Introduction and minor leagues[edit]

Kennie Steenstra was in the major leagues one year, and had an eleven-year minor league career, going 90-78 in the minors. He was a member of the 1991 and 1992 College World Series All-Tournament Team while at Wichita State University. He was a Baseball America and collegiate All-American in 1991. He played for Team USA when they won the Bronze Medal in the 1991 Pan American Games.

Steenstra was used almost entirely as a starter in his pre-Major League debut career. In fact, he was used as a reliever only 4 times. He saw quite a bit of success in the minors, with a string of three very successful seasons between 1992 and 1994. In 1992 with the Geneva Cubs and Peoria Chiefs, he went a combined 9-3 with a 1.89 ERA. In 1993, he went 14-6 and in 1994 he went 9-7 with a 2.61 ERA for the Orlando Cubs.

Major Leagues[edit]

On May 21, 1998 at the age of 27, Steenstra made his Major League debut with the Chicago Cubs.
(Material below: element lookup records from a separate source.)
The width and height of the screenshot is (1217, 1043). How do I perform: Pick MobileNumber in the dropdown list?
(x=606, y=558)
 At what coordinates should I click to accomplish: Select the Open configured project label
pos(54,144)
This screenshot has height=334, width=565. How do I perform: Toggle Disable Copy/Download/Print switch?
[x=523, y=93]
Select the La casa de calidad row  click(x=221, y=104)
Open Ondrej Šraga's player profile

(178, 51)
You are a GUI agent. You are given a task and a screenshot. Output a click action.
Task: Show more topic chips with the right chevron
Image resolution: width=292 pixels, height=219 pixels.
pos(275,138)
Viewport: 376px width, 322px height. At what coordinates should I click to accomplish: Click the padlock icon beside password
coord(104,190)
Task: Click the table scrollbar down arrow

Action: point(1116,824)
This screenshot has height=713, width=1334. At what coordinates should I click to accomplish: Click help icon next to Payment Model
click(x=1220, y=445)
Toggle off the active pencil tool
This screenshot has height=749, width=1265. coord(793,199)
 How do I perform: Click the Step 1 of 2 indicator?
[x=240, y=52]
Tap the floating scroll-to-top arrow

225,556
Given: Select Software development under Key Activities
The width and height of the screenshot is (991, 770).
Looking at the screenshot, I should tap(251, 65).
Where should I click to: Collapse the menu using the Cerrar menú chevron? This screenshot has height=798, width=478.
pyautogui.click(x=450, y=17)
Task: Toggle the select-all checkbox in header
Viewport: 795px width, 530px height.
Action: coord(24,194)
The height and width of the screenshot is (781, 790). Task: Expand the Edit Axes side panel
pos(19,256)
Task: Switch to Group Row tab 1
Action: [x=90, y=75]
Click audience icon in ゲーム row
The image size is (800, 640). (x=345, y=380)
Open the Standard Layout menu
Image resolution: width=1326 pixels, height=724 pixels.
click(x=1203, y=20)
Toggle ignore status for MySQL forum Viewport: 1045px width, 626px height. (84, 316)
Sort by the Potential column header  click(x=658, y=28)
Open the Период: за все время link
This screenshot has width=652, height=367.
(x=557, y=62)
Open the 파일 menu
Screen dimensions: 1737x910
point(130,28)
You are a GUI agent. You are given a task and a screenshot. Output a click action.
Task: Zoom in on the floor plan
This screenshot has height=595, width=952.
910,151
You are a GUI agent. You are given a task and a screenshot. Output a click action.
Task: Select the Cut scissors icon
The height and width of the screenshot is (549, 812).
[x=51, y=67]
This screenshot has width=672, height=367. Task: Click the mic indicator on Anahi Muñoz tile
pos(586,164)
In one inning against the Los Angeles Dodgers, he gave up one hit, one walk, struck out one and surrendered no runs. The rest of his career would not fare him so well, though. Overall, he finished with a 10.80 ERA in 3 1/3 innings, striking out 4 but giving up 2 home runs (the first to Javy Lopez and the second to Magglio Ordonez).

After the Majors[edit]

After his brief stint in the Majors, Steenstra bounced around in the minors until 2002 in the Atlanta Braves, Seattle Mariners, Arizona Diamondbacks, St. Louis Cardinals, Baltimore Orioles and Florida Marlins organizations.

After his playing days, Steenstra became the pitching coach for the Lincoln Saltdogs in 2004. Moving to organized baseball with the Baltimore Orioles organization, he was pitching coach for the Delmarva Shorebirds in 2005-2008, Frederick Keys in 2009, the Bowie BaySox in 2010-2012 and Frederick again in 2013-2016. He returned to the Bowie Baysox in 2017-2019.

At last check, he resided in Liberty, MO.

Fast facts[edit]

He was a teammate of Pedro Valdes, Dave Swartzbaugh and Mike Hubbard for six professional seasons - longer than any other teammates. He earned $170,000 in 1998. He wore number 49 while with the Cubs.